Washington Post gets it wrong about mining jobs
The Decline of Appalachian Coal Data
compiled by Downstream Strategies in Morgantown, West Virginia, found
that coal employment in West Virginia, Kentucky and Virginia has
dropped by about half since 1983.
The Daily Yonder writers looked at actual employment data for Wise County, VA, which was the focus of the Washington Post article. Although Wise County is located in the heart of Virginia's coal fields, mining jobs provided just 11.5% of county employment there in 2004, fewer than the jobs in retail (14.1%) or government (21.7%).
As Bishop and Marema write,
"Coal has been a declining part of the Appalachian employment picture for more than half a century. As the industry mechanized, it needed fewer miners. When more coal was mined from the surface, beginning in the early 1960s, the industry needed fewer miners still...In the last generation, the total coal employment has fallen by half. In the 30 years before that, the decline was steeper."
Their piece ends with a challenge to the popular notion that the coal jobs are falling due to environmental regulations.

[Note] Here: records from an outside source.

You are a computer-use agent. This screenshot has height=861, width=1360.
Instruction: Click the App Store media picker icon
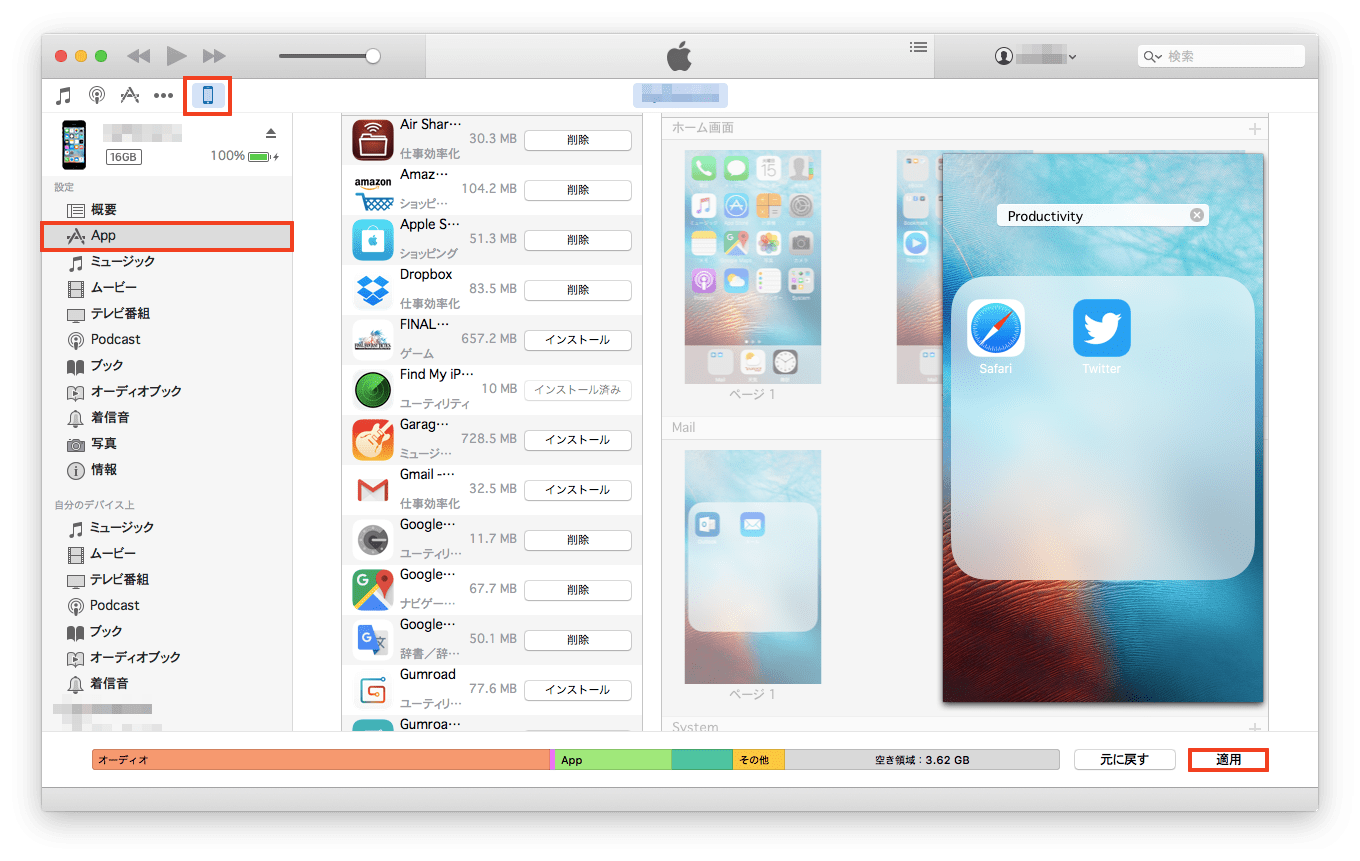point(128,95)
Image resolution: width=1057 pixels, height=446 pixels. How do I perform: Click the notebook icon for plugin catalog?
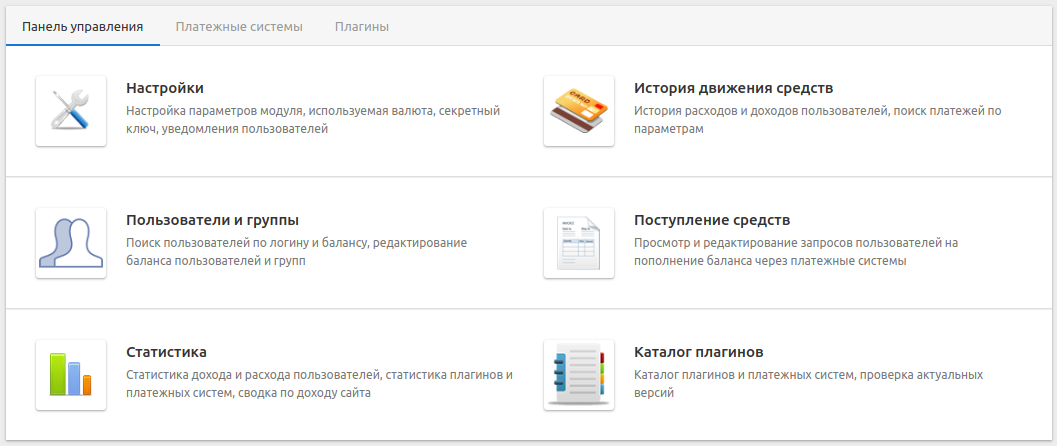point(579,375)
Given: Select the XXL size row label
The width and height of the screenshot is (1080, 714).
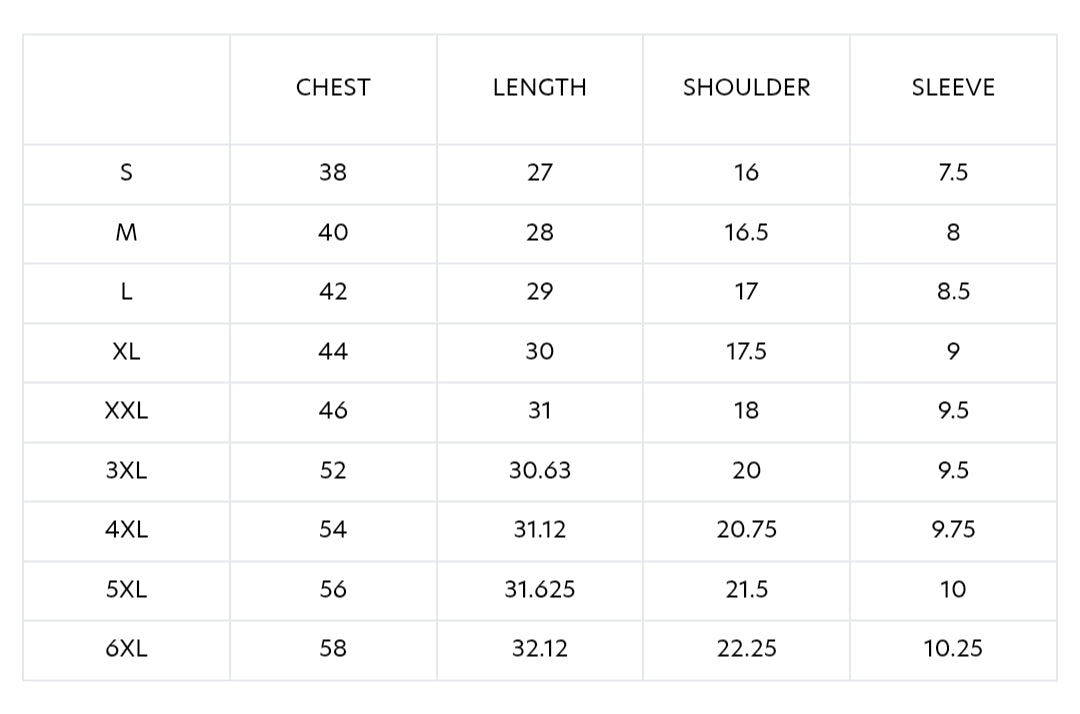Looking at the screenshot, I should click(x=126, y=411).
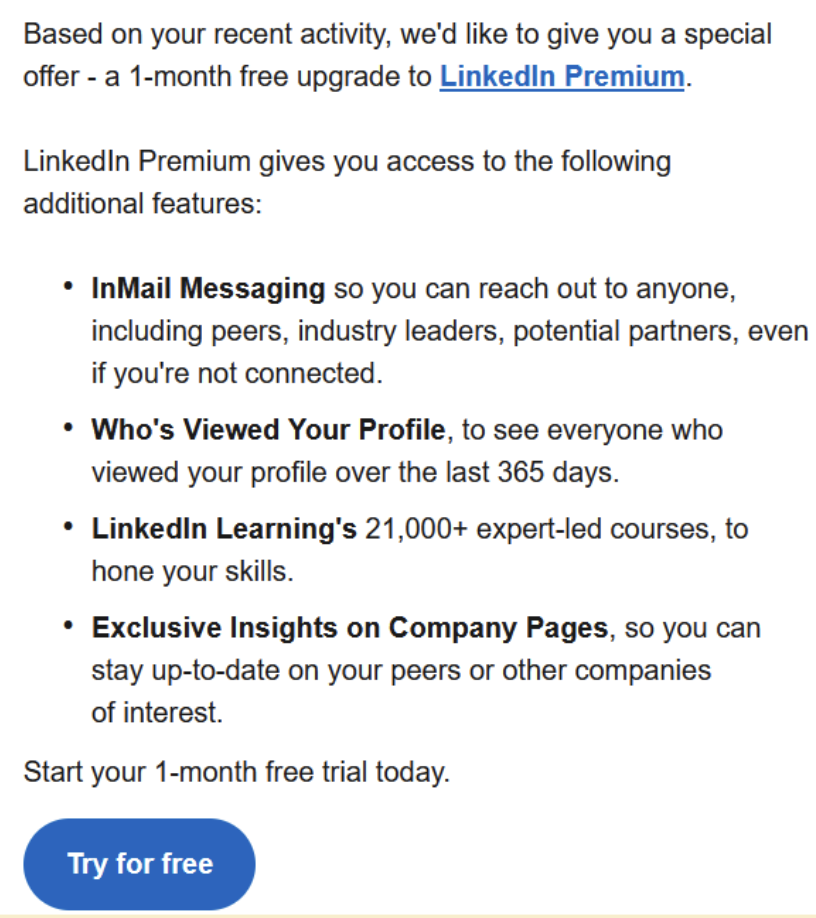Click the first bullet point marker
Image resolution: width=816 pixels, height=918 pixels.
[x=70, y=285]
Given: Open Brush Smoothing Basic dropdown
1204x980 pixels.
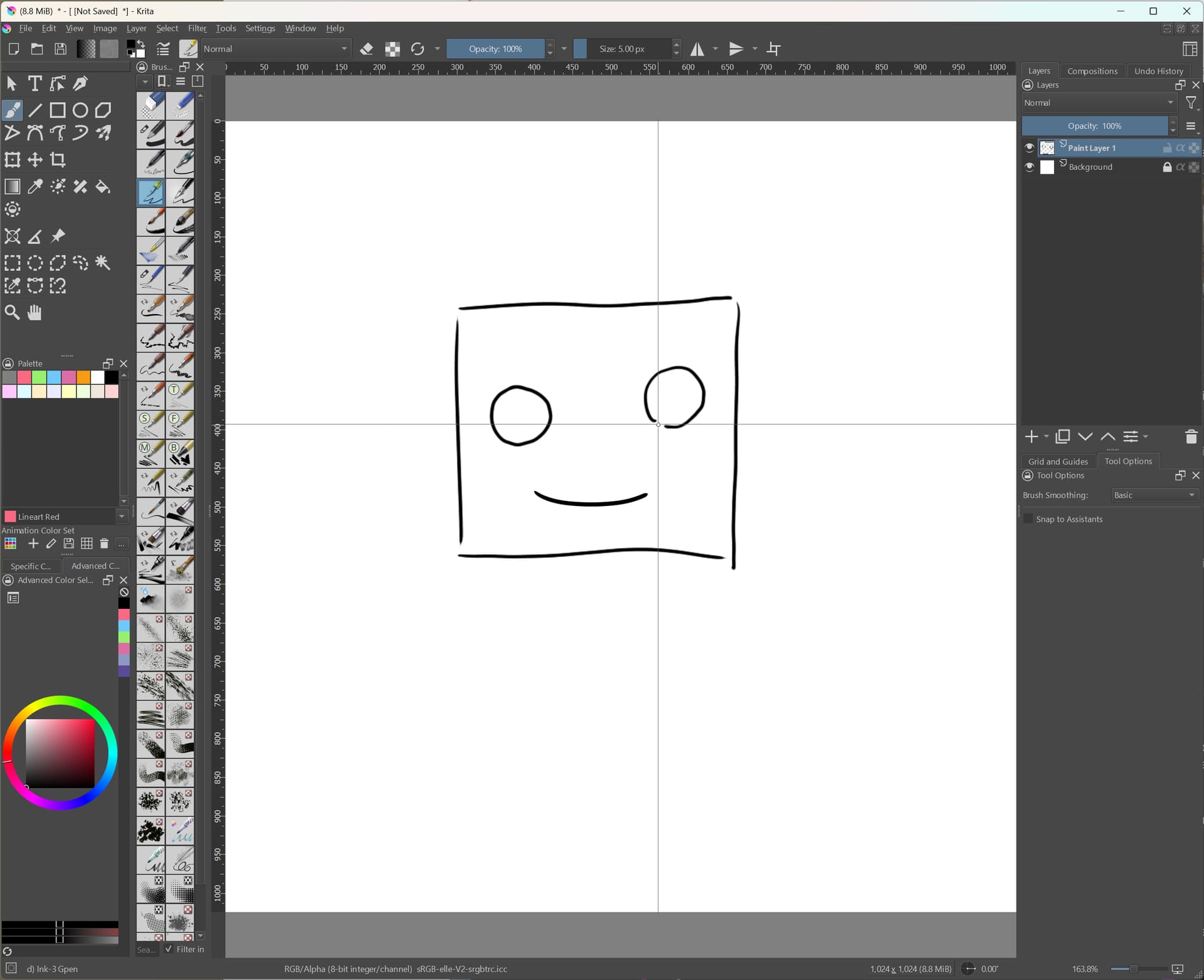Looking at the screenshot, I should click(1154, 495).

"Coal is losing employees in the eastern mountains, but not because of any war. Coal is a shrinking part of the economy in Appalachia, both because the industry is efficient and because reserves are falling. Meanwhile, it’s worth noting that the (Washington) Post’s story portraying coal’s economic importance in Appalachia fits neatly with the coal industry’s desire to fight regulation of greenhouse gas emissions and mountaintop removal mining."